That magically round four-digit number seems far away these days. The
stock has meandered since hitting an all-time high last month. However,
it's not as if the market should be shocked if Apple finds its way up
to that meaty $1,000 milestone sooner rather than later.
Cheap is relative
Let's put things into proper
perspective. Apple at $1,000 translates into a market cap of nearly $950
billion, but keep in mind that the class act of Cupertino has $110.2
billion in cash and long-term investments on its balance sheet. In other
words, Apple at $1,000 with its top-heavy balance sheet calls for an
enterprise value closer to $850 billion.
Apple's balance sheet is an important component in valuing the
company. After all, on a market-cap basis, Apple is fetching 12 times
this fiscal year's projected profitability, and a little more than 10
times next year's forecast. Back out the company's net cash to weigh
Apple on the fairer enterprise value basis, and the multiples drop by
roughly 20%. Yes, Apple really is fetching just 10 times this year's
earnings and 8 times next fiscal year's target.

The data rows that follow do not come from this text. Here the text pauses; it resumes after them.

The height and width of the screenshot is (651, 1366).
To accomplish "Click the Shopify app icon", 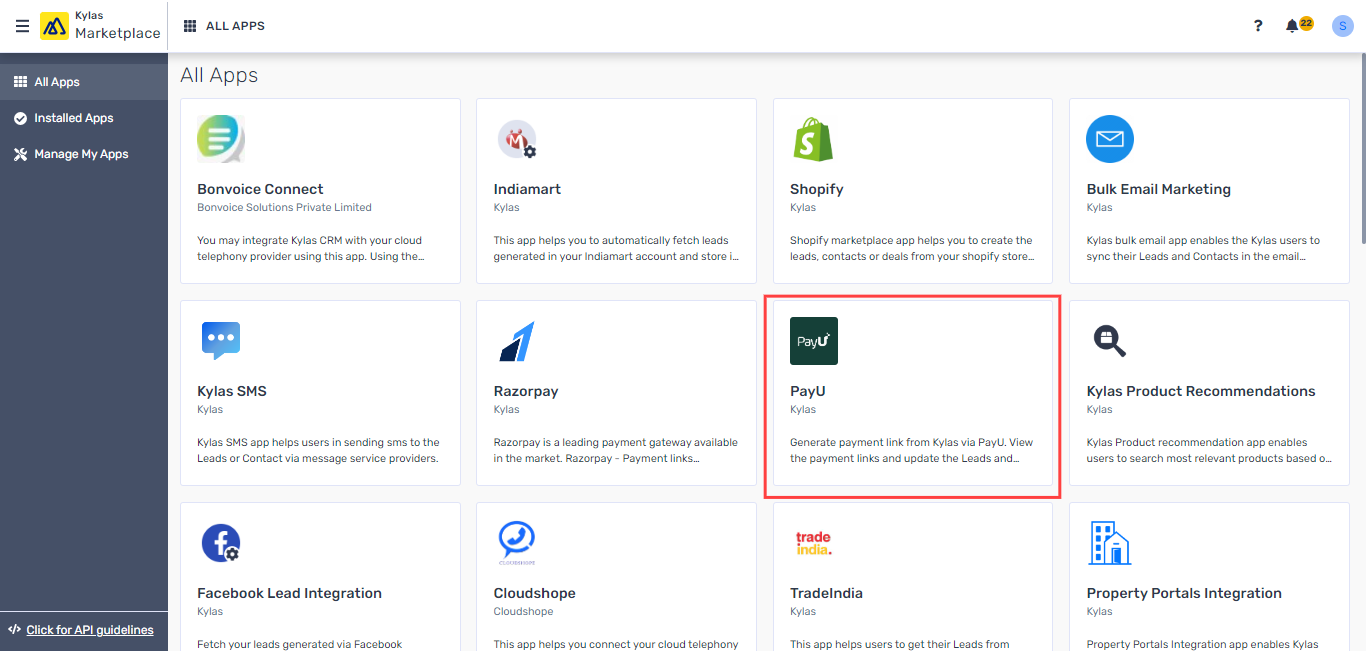I will (813, 139).
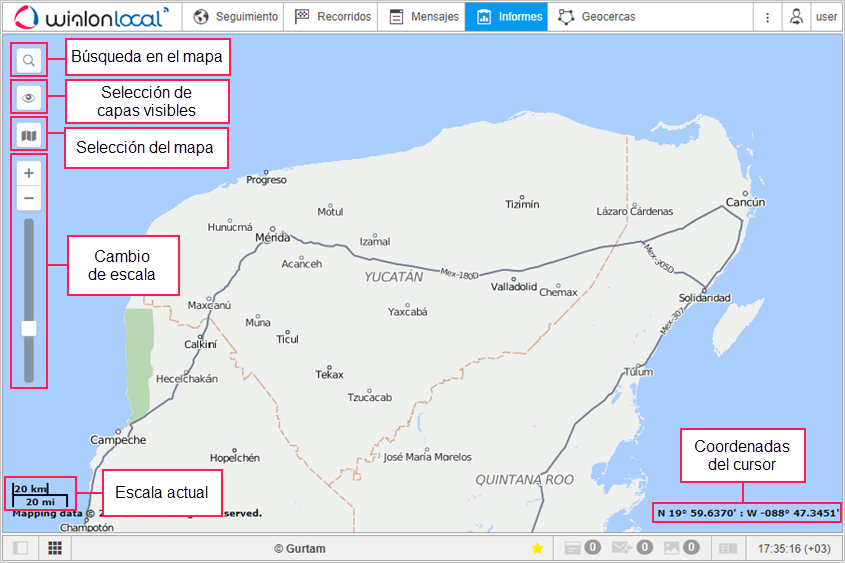
Task: Open the user account menu
Action: 826,17
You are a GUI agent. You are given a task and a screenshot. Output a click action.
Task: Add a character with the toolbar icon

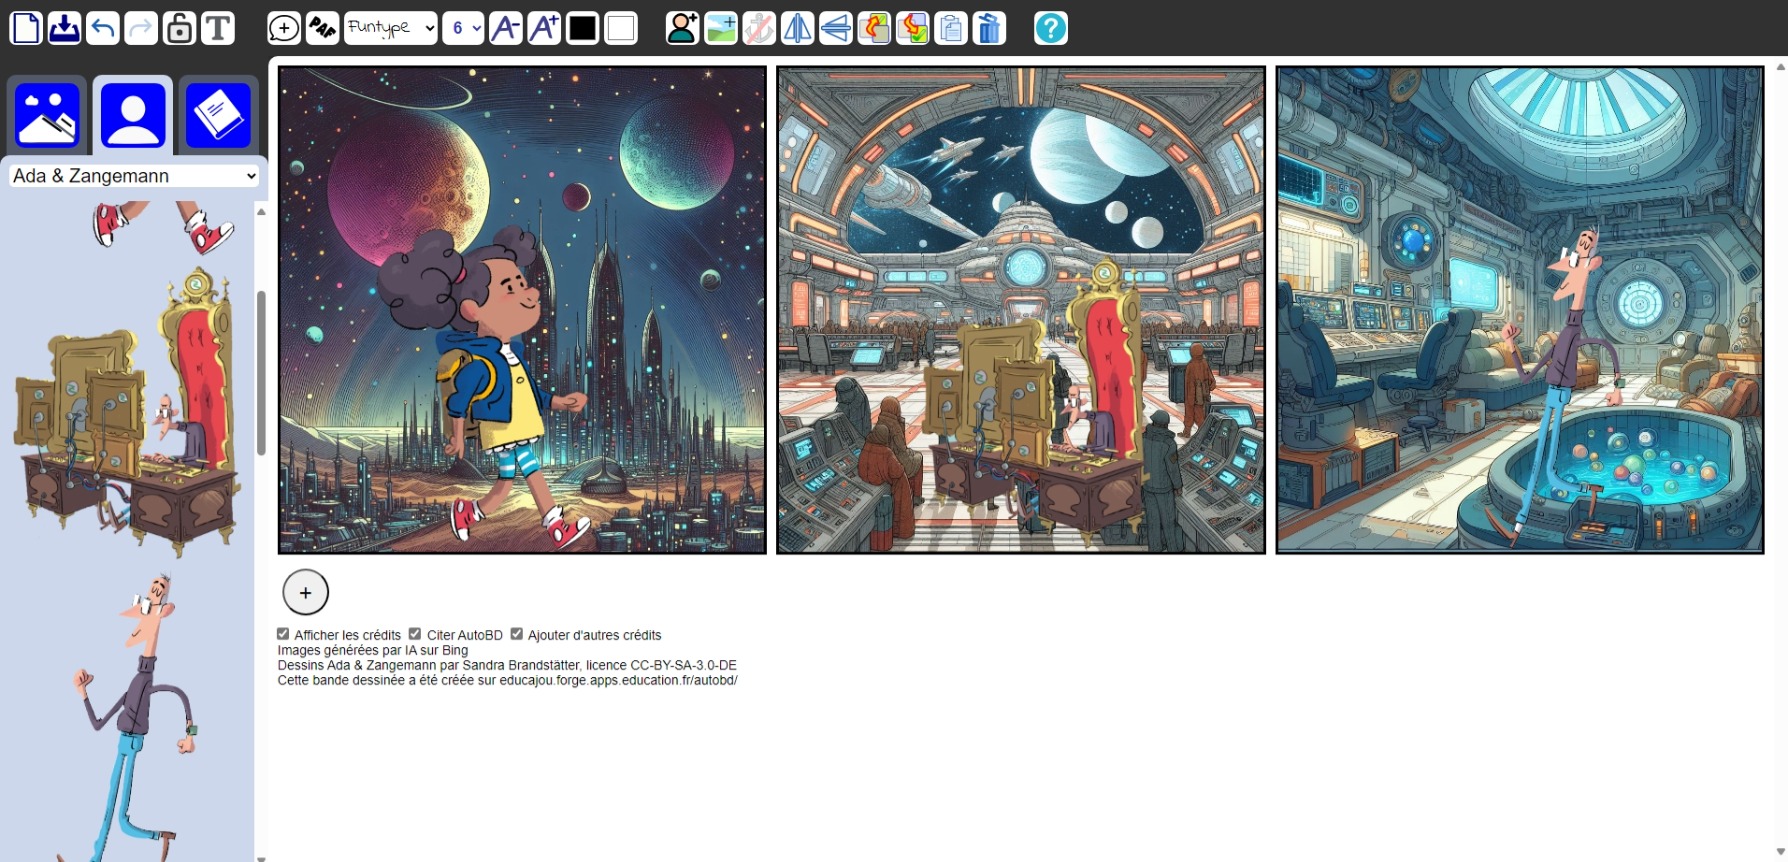(x=682, y=28)
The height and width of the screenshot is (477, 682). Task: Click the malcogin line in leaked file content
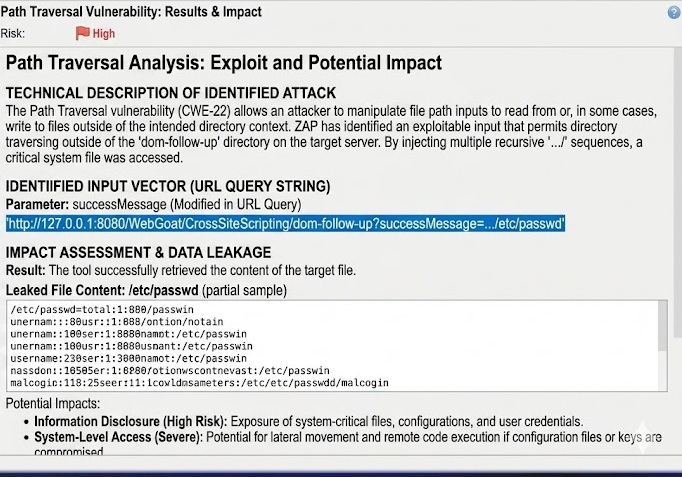click(x=199, y=383)
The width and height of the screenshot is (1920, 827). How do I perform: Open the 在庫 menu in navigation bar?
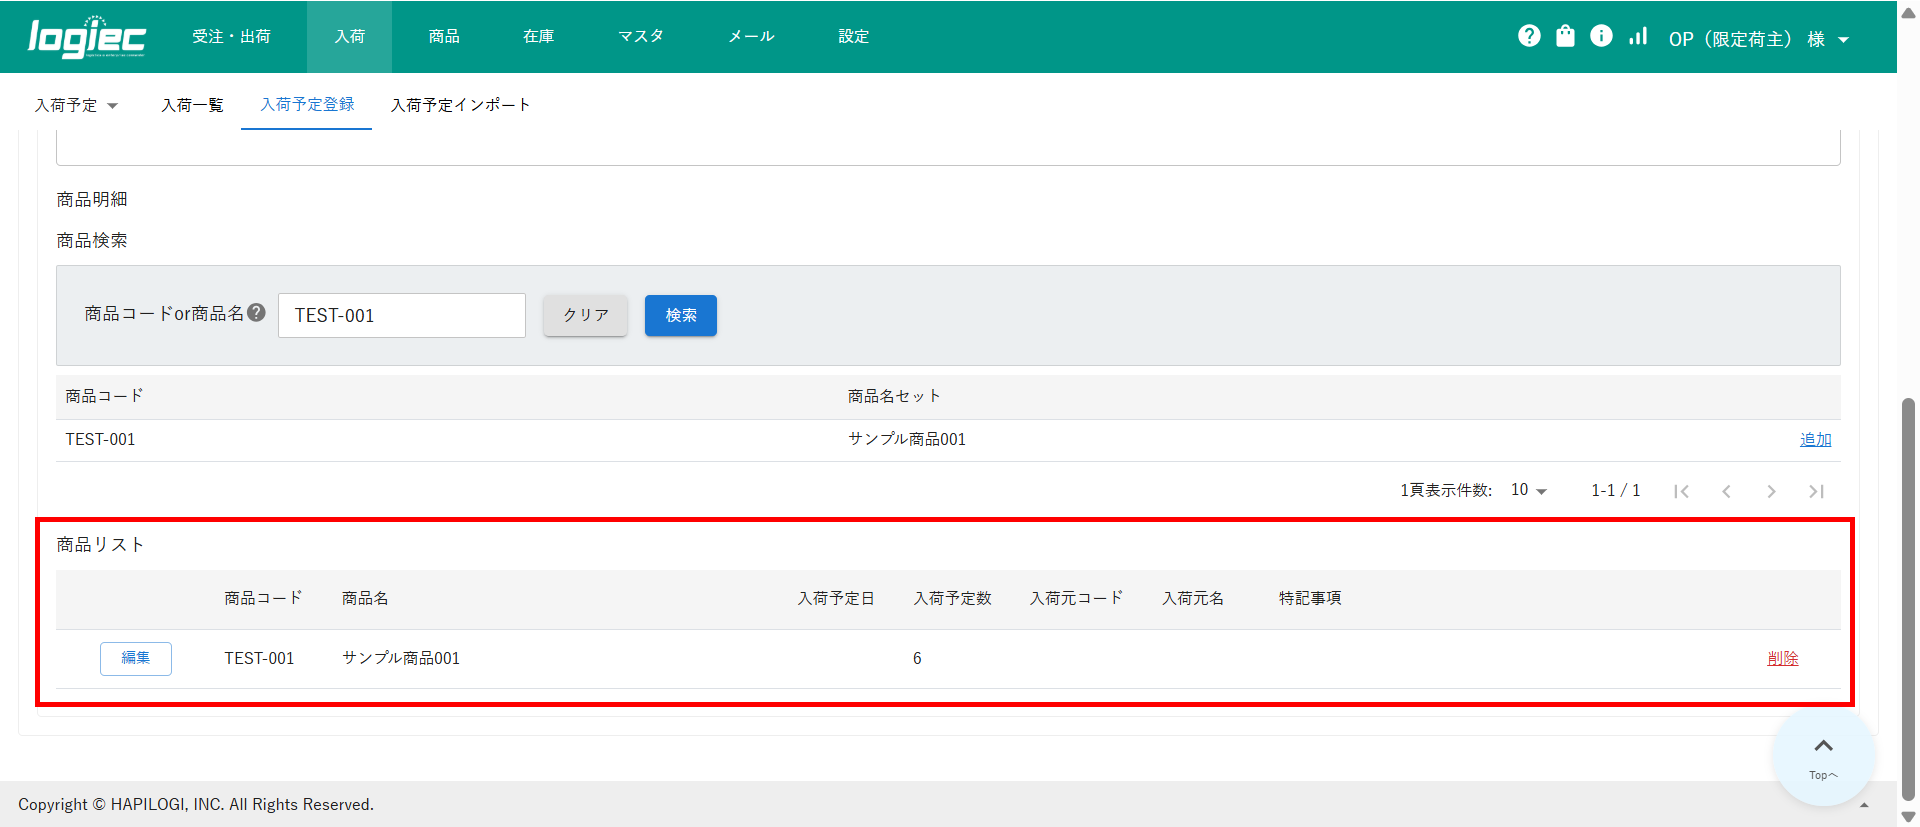538,36
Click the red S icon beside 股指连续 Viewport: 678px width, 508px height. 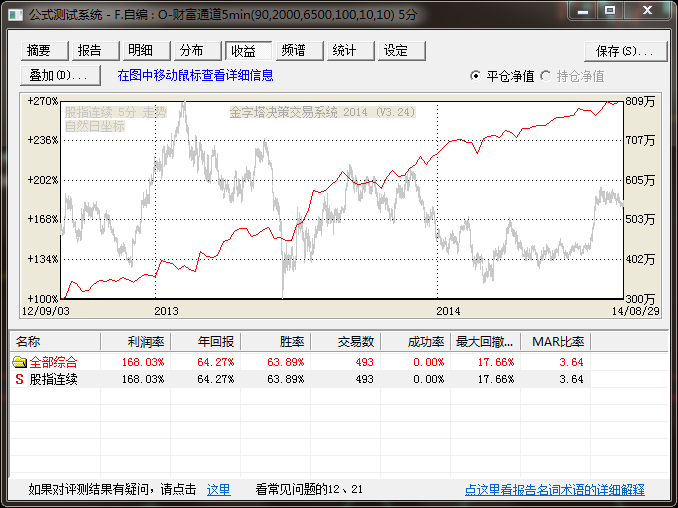pyautogui.click(x=19, y=380)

Now let's look at Apple with a share price of $1,000. Its P/E starts
looking more like P.U. at that point. Apple would be priced at 21 times
this fiscal year's earnings and less than 19 times next year's earnings.
That doesn't seem like much of a bargain, especially as analysts see
revenue and earnings growth slowing to 20% and 15% respectively in 2013.
Stack that up against Baidu (Nasdaq: BIDU)
. Analysts see China's dot-com darling growing revenue and earnings by
42% and 39% respectively next year, and it's only fetching 18 times
2013's earnings. Is Apple really worth a slightly higher multiple at
less than half the growth?
Well, when you back out the company's cash -- and it would be closer
to 13% of Apple's market cap at $1,000 -- the fiscal 2013 multiple on an
enterprise cap basis is closer to 16. Oh, and even with Apple's new
dividend and next year's buybacks, the company's cash hoard will
continue to grow with every passing quarter.
Target practice
Another thing that makes Apple
cheaper than it seems on paper is that it's a pretty safe bet that the
tech darling is going to obliterate Wall Street's estimates.
With the exception of a rare miss two quarters ago, Apple has
consistently landed ahead of market profit expectations for years.
Outside of that Halley's Comet of a miss, Apple has landed ahead of
analyst bottom-line forecasts by 34%, 37% and 23% over the past year.
This is ridiculously encouraging -- and probably by more than you think.
It's not just that dozens of well-paid analysts are perpetually
underestimating Apple's reality. It's that they are way off the further
out they go.
See, we can't just look at the average percentage that Apple has
historically achieved in its beats. Let's look at the past year. Let's
add in the 5% miss during Apple's September quarter, even if it stemmed
largely from analysts underestimating the impact of the iPhone 4S being
released after the period came to a close. We're still talking about
Apple landing ahead of the prognosticators by an average of 22%.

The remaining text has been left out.